- **WHAT YOU ARE ASKED TO DO**: Only the lines that hold "agent" should be in the answer, each copied from the data below.

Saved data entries
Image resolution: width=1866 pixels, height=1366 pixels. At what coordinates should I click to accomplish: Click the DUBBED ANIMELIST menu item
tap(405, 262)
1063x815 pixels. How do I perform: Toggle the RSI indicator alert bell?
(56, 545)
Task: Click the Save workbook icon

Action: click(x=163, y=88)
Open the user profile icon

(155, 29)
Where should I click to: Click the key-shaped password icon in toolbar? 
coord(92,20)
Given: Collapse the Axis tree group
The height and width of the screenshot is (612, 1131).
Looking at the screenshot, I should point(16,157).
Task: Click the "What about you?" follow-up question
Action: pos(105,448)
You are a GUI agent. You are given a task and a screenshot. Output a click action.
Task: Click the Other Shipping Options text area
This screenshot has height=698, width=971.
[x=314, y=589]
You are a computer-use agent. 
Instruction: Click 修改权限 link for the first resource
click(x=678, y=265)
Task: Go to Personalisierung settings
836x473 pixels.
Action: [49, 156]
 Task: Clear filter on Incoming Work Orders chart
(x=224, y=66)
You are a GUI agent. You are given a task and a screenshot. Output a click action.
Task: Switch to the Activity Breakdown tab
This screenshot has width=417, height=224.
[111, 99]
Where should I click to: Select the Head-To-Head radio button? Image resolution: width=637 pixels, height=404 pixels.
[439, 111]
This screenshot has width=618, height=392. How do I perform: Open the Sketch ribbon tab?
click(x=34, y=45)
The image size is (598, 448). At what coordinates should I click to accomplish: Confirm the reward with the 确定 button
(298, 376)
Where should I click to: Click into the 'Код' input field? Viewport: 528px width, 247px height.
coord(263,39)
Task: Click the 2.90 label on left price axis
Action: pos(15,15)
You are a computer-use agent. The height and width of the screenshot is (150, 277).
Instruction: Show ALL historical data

- **RESPONSE BOX**:
You are a GUI agent. You are given a task and a screenshot. Output a click action.
You are a computer-use agent. 
You are a GUI agent. You are given a task and a screenshot. Output a click action.
You are a computer-use agent. The height and width of the screenshot is (150, 277).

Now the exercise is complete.